Wie Kasan und Odessa ist auch TIFLIS Treffpunkt der Kulturen. In seinem Essay lässt Zaal Andronikashvili die Sprache der Musik und Poesie als Verbindung von Kulturen aufscheinen. Der Text wirft ein Schlaglicht auf die georgische Kultur vom Mittelalter mit ihren damaligen engen Verbindung zur arabischer Tradition, bis hin zur georgischen Avantgarde, die eine ebenso schillernde Erscheinung wie die europäische Avantgarde war. Den Autor liest den Ort als Stadtkultur, die keine nationale und keine imperiale war, sondern es vermochte, Kulturerscheinungen von Isfahan bis Paris produktiv zu verarbeiten.
Natürlich ist die Koexistenz der Kulturen nicht immer friedlich. Ein grauenhaftes Beispiel für ein gescheitertes Zusammenleben ist die Vernichtung jüdischen Lebens in Mittel- Osteuropa, wofür - auch - die Stadtgeschichte von VILNIUS steht. Doch Joachim Tauber zeigt auch die andere Geschichte der Stadt: von ihrer Gründungslegende, über ihre Zeit als Metropole eines des größten europäischen Staatengebildes des Mittelalters bis zu ihrer jetzigen Rolle als Touristenmagnet.
Neben der Geschichte und dem Raum können auch Rohstoffe die Gestalt und die Ästhetik einer Stadt prägen. Clemens Günther und Torben Philipp untersuchen den literarischen und kinematographischen Ölmythos der Sowjetunion anhand von BAKU, dessen jüngere Geschichte wie auch sein jetziges Aussehen – etwa die ikonischen Flame Towers (2013) – vom Erdöl mitbestimmt sind.

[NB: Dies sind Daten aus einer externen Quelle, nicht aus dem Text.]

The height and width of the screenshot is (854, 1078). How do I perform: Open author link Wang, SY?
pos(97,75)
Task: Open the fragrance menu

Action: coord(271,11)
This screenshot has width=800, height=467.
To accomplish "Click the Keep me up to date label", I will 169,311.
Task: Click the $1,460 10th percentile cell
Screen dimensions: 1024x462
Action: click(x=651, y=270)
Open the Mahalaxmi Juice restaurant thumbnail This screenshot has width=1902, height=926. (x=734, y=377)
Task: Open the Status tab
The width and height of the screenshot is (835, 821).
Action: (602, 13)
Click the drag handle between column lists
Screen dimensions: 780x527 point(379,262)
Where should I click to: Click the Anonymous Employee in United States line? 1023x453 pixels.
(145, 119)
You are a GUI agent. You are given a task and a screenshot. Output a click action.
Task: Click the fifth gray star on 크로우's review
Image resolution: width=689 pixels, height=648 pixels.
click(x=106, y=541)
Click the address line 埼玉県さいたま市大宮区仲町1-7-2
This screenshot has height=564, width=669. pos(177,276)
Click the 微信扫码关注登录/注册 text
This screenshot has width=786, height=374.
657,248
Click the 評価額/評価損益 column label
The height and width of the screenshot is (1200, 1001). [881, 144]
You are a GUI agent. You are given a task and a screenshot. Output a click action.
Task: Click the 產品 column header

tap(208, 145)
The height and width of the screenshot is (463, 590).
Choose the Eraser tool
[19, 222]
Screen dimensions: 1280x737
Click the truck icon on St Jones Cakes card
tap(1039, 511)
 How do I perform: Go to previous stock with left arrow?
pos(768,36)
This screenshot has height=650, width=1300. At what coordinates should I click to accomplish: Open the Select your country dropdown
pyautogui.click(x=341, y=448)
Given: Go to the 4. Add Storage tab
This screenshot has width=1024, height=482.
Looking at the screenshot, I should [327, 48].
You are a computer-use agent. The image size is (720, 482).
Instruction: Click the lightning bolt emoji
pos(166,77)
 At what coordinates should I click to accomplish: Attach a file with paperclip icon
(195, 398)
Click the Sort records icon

Im letzten Beitrag der Sammlung geht es um Erinnerung und die materielle Erinnerungskultur, sowie deren soziale und politische Deutungsmacht über die Vergangenheit, die eine Stadt (auch für ihre Einflussregion) setzen kann. Steffen Höhne analysiert die Denkmalpolitik der Stadt CZERNOWITZ, die in ihrer wechselvollen Geschichte sowohl Auslöschung der Erinnerung als auch Erfindung der Erinnerung an Ereignisse und Herrschaftsverhältnisse bezeugt.